Стало быть, когда говорится о конце истории, имеется в виду невозможность бытия, поскольку, когда история превосходит человека и ему от нее некуда деться, она по отношению к бытию становится адом.

Очевидно, катастрофические сдвиги в истории способствуют тому, что она временами переживается как нечто живое и непосредственное. И тогда свидетелем и очевидцем давно ушедших событий становится каждый, кого захватывает такое переживание. Происходит чудо развоплощения истории и воплощения бытия. Это сродни тому, как исторические события и исторические персонажи под рукой художника воплощаются в образы, а факт истории переводится художником в факт личной истории, своей и своего читателя.

В контексте русской культуры художественные образы порой не отличимы от исторических персонажей. Наполеон Толстого, пожалуй, ярче и живее Наполеонов Тарле или Манфреда (последние без учета толстовского облика труднопредставимы). Вообще образы великих писателей настолько вживлены в ткань истории, что их реальное существование почти не вызывает сомнения. Да и кто на самом деле более реален: Евгений Онегин или, скажем, Бенкендорф, князь Мышкин или Победоносцев, Обломов или Горчаков? Булгаков усиливает этот феномен самим композиционным построением некоторых своих произведений: "Мастер и Маргарита" содержит роман в романе, "Багровый остров" пьесу в пьесу, а по сути все это история в истории. То есть история подлинная сталкивается с историей мнимой и подразумевается под этим столкновением борьба бытия и небытия. И то, что должно предстать как история вымышленная, вдруг оказывается большей реальностью, чем сама реальность.
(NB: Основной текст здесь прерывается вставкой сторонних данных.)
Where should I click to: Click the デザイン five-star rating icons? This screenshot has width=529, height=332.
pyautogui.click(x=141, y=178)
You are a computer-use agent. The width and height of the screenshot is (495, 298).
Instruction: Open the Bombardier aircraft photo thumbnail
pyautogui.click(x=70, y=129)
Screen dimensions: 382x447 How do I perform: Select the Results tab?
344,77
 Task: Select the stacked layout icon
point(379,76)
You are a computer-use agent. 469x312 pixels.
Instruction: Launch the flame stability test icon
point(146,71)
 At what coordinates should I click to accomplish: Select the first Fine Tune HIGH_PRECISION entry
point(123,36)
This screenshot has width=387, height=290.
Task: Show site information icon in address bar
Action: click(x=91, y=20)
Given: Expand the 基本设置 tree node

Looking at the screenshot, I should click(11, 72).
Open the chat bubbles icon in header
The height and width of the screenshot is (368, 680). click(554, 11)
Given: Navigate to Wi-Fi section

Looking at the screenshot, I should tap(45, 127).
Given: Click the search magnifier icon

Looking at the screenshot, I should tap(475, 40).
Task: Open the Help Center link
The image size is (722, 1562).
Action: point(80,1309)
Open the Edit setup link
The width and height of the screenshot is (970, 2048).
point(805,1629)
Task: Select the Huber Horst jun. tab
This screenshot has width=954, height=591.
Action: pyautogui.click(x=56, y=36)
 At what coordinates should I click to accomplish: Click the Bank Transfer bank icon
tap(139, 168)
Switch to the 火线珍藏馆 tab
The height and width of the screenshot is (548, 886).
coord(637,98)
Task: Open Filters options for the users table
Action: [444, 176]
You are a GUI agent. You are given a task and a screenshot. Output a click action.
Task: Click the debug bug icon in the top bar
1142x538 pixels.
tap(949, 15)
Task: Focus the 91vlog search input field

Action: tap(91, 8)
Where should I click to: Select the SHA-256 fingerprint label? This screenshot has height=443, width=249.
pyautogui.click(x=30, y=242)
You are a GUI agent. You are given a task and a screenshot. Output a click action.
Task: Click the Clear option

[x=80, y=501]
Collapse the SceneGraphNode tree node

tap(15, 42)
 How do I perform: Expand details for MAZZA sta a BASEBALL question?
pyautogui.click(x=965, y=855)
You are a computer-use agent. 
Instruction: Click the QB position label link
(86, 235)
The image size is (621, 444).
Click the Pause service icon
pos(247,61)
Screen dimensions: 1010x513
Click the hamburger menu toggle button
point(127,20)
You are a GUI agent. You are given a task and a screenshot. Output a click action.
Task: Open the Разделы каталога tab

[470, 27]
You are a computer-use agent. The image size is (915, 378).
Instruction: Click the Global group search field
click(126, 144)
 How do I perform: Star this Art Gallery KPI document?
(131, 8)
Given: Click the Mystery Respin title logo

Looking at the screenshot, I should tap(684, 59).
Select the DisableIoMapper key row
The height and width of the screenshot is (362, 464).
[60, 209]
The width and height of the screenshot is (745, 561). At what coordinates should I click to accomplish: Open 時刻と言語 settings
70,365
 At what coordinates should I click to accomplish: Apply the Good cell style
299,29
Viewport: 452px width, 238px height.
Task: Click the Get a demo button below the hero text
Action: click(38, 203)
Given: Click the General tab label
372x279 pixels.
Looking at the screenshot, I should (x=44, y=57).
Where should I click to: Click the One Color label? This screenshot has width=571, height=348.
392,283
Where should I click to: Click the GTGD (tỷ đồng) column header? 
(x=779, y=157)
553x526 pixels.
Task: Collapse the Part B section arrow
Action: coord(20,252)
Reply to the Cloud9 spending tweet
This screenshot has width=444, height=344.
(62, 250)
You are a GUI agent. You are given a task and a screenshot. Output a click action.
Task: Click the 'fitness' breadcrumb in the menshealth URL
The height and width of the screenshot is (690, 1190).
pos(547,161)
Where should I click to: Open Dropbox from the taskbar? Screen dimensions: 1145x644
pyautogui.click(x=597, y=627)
Давно уже стало общим местом, что наши правые правые только у нас, во всем мире их считают левыми. Правые значит правильные, правоверные допустим, замещение произошло, самозванство узаконено. Но где в таком случае положение Мастера? Если не в средоточии правых, стало быть, слева? Так зеркальное отражение замещает собой то, что его отражает, и в соответствии с законами отражения неизбежно появляются перлы идейности: святцы и жития новоявленных праведников ("Как закалялась сталь", "Флаги на башнях" и т.п.) А неправильному, неисправимому остается идти на сговор с сатаной. И тот появляется, как ревизор, чтобы осмотреть невесть откуда взявшиеся адские угодья. Ведь Мастера-то действительно черт догадал родиться здесь с умом и талантом.

Это у литературных героев XIX века ситуация выбора зависела от них самих, отсюда изощренный психологизм, диалектика их характеров. Герои же произведений Булгакова оказываются в ситуации, когда выбор уже сделан за них, развязка предшествует повествованию, центр тяжести его смещен. Оно движется с бешеной скоростью, образы высвечиваются, как вспышками молний. Главное событие уже произошло, оно вторгается в жизнь персонажей роковым образом революция ли это, дуэль или кровосмесительство (пьесы "Дни Турбиных", "Последние дни", "Кабала святош"). Этим герои булгаковских произведений подобны эпическим или фольклорным персонажам. Этим Булгаков отдает дань и своему любимому Гоголю. Их судьба зависит от надсюжетных обстоятельств в большей мере, чем от собственного поведения. Им остается мужественно переживать свою судьбу как нечто неизбежное и безысходное.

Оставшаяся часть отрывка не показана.